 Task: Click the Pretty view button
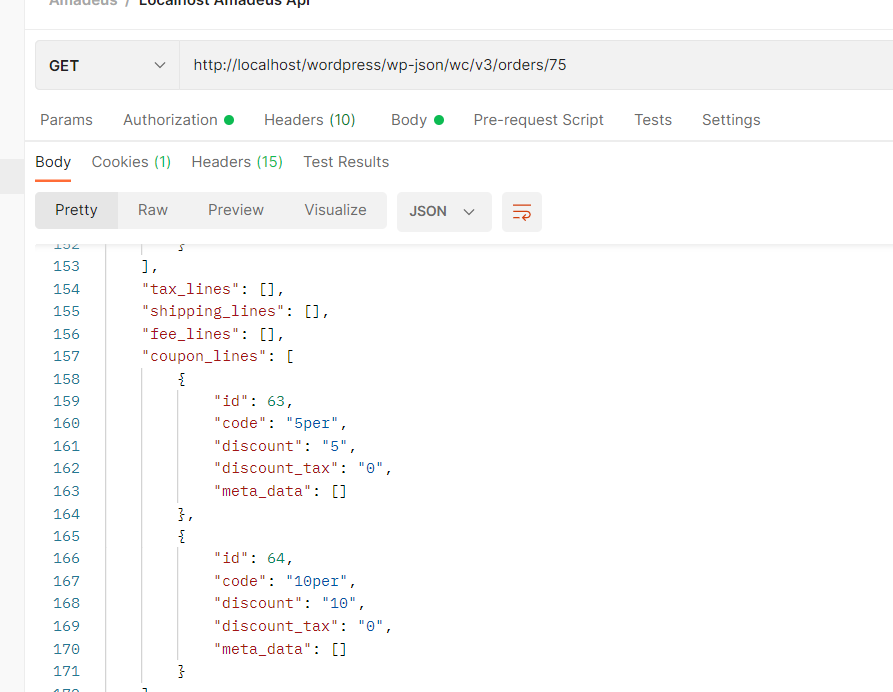click(x=77, y=210)
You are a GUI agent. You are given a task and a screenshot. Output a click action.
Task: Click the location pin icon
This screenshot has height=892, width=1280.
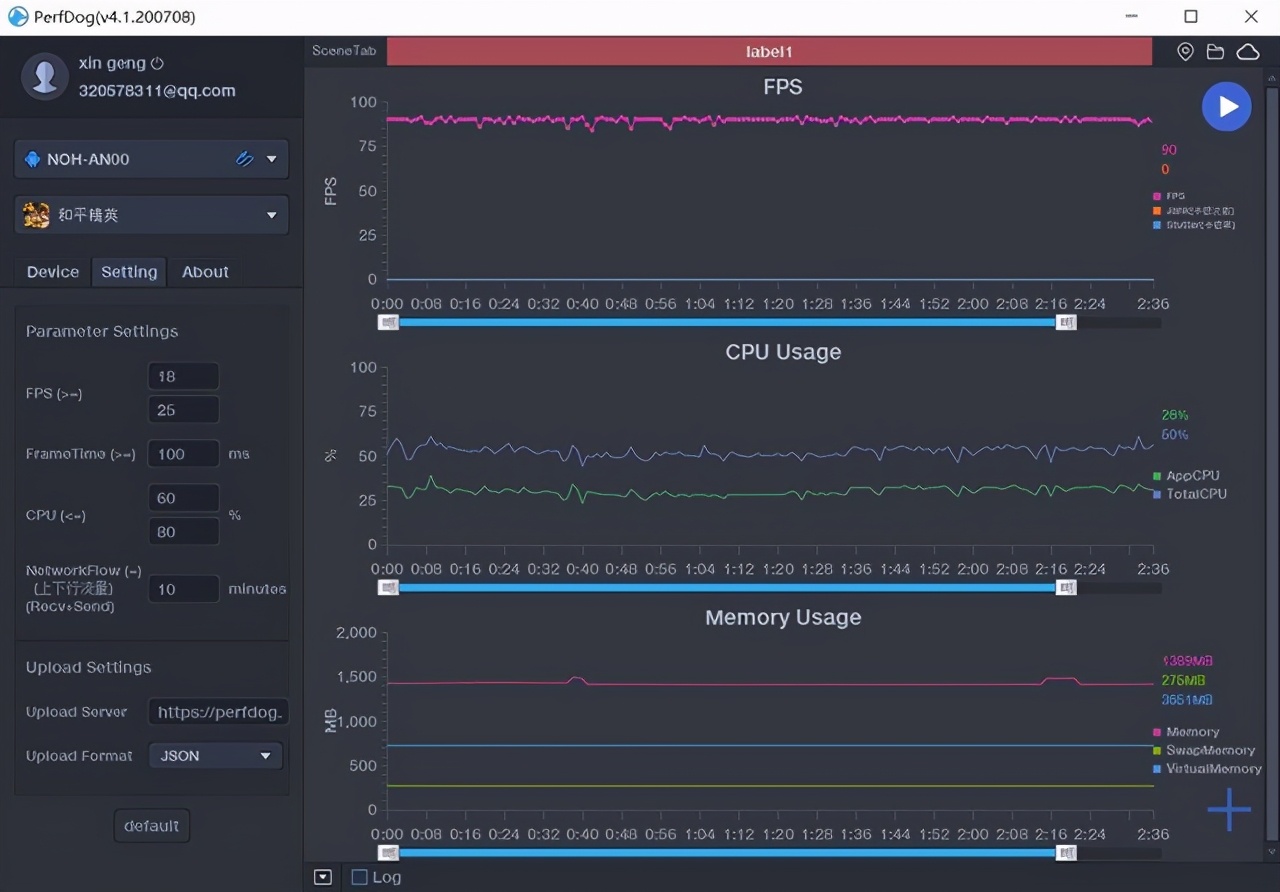pos(1185,52)
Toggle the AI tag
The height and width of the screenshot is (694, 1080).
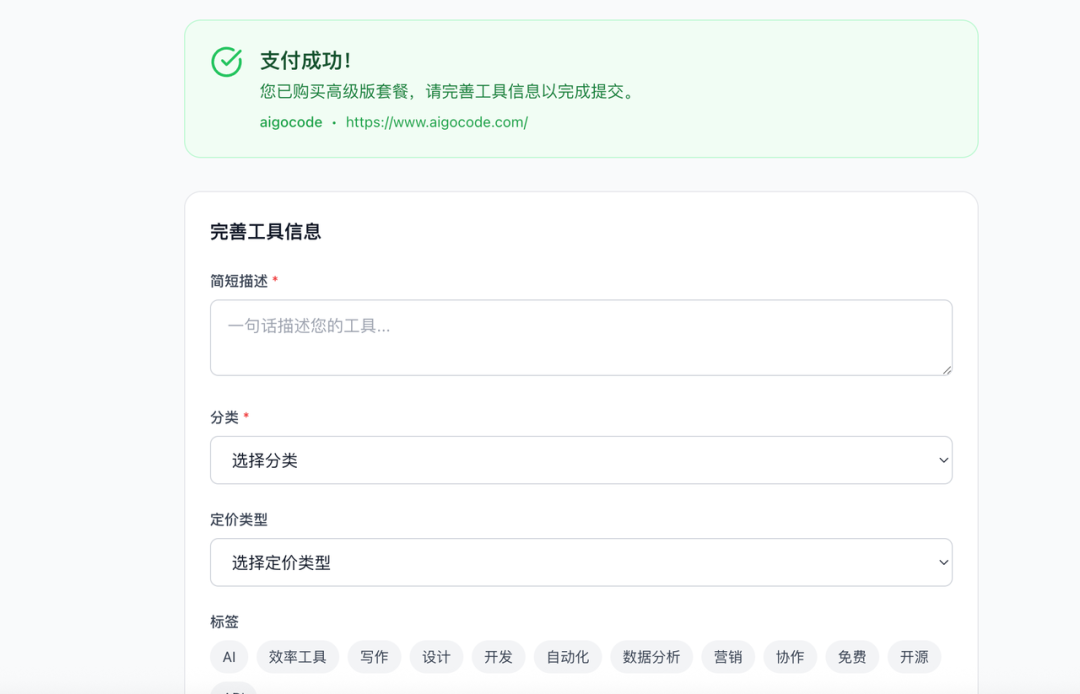pos(229,657)
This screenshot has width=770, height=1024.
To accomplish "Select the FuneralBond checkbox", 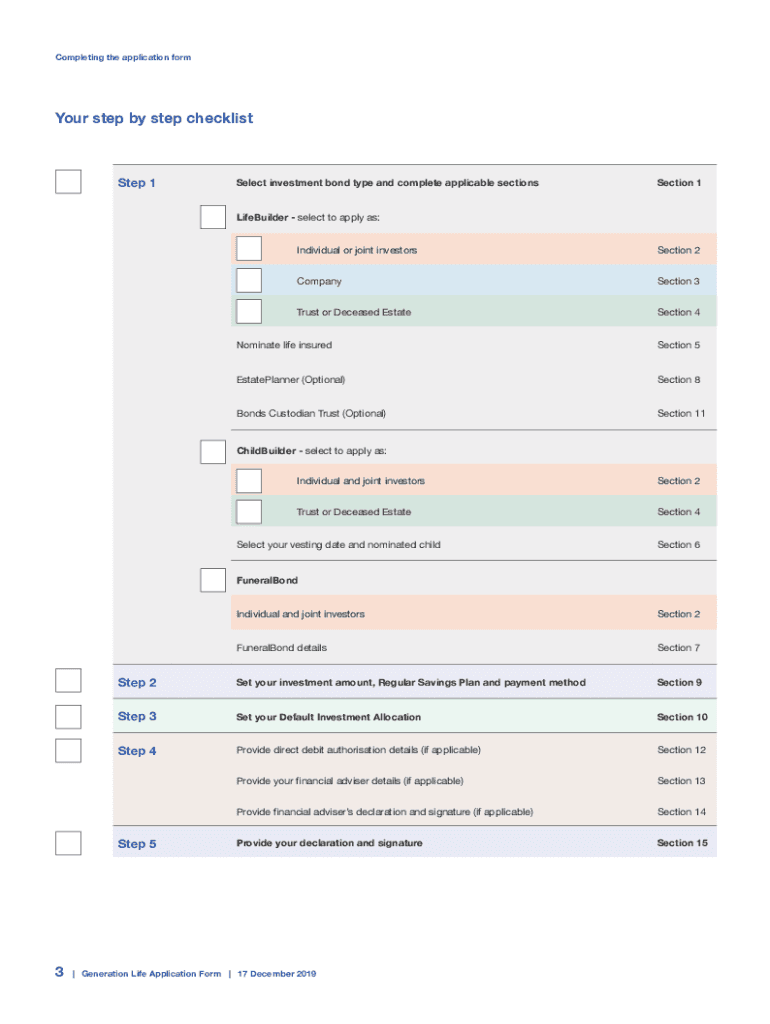I will (213, 580).
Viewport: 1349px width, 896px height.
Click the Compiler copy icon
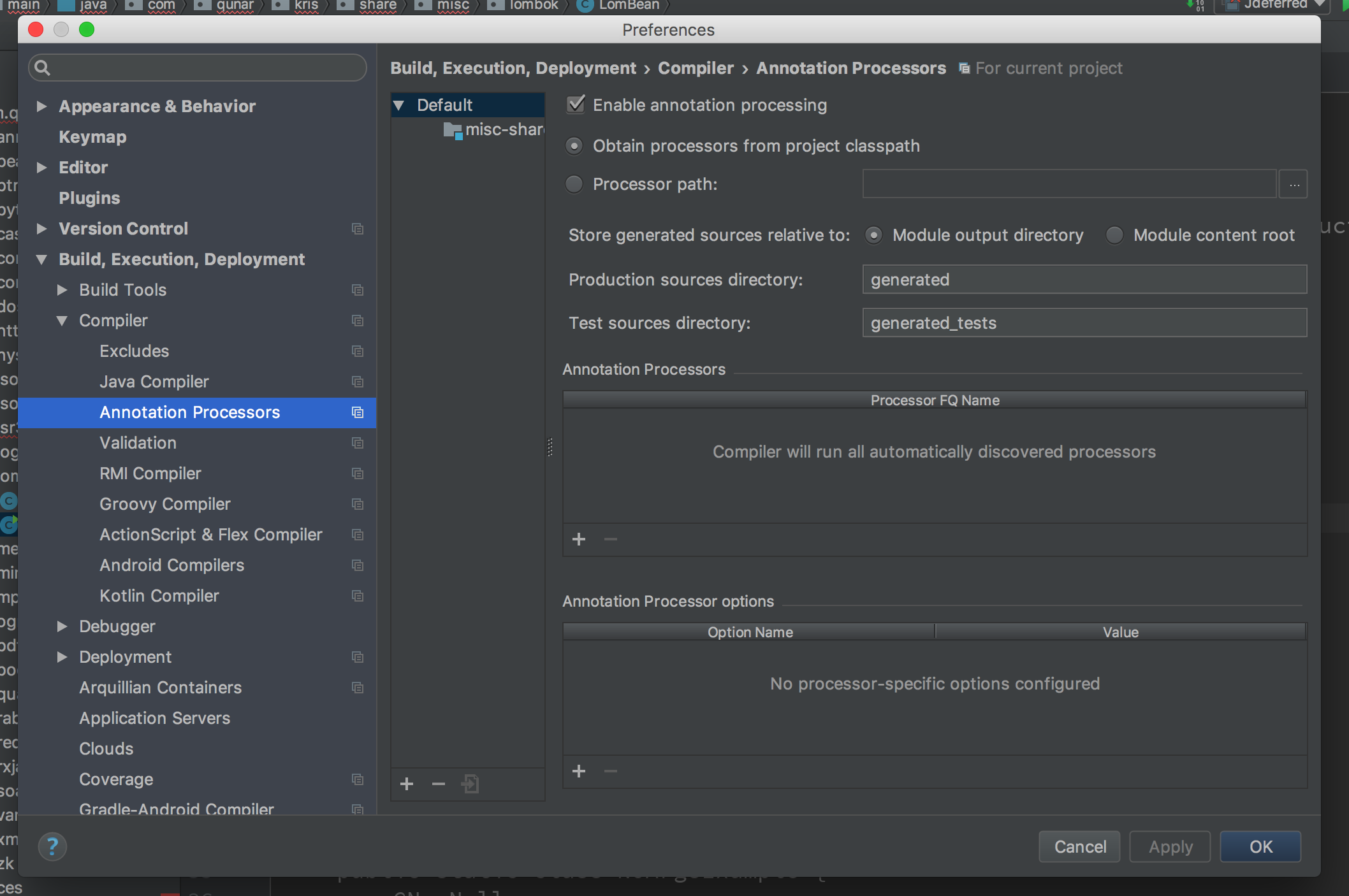357,320
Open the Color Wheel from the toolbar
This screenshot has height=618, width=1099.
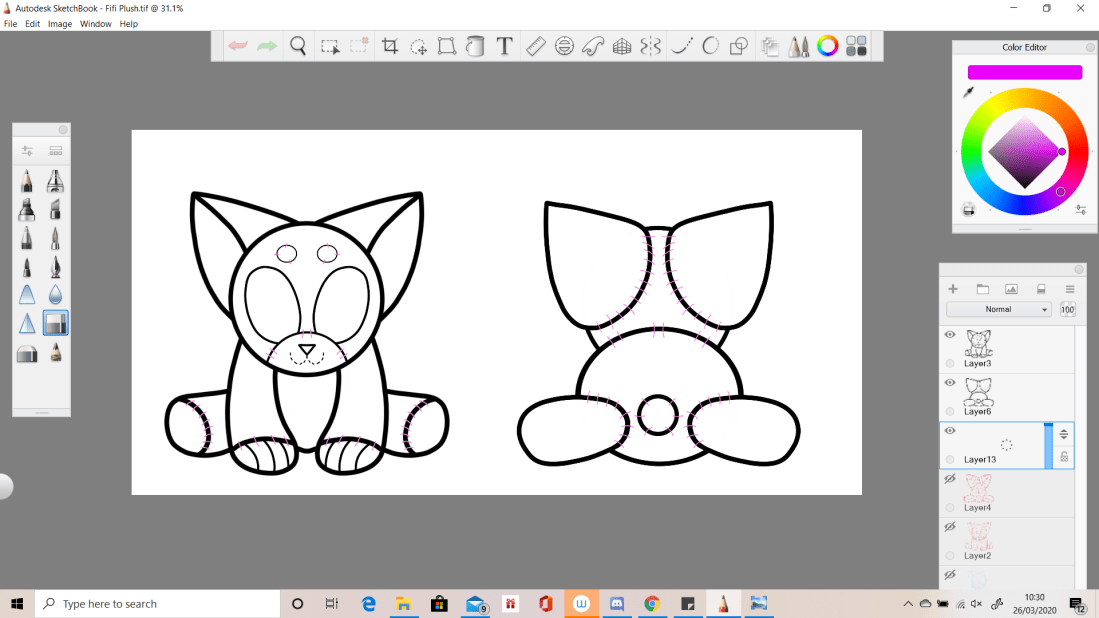827,46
_ _ _ _ _ _ _
What to work on
The final stretch of the data, from the line with "Click the Compiler copy icon" through its last line, is to be retyped exactly; pictures are not part of the copy.

Solution to this problem
Click the Compiler copy icon
357,320
Open the Color Wheel from the toolbar
This screenshot has height=618, width=1099.
827,46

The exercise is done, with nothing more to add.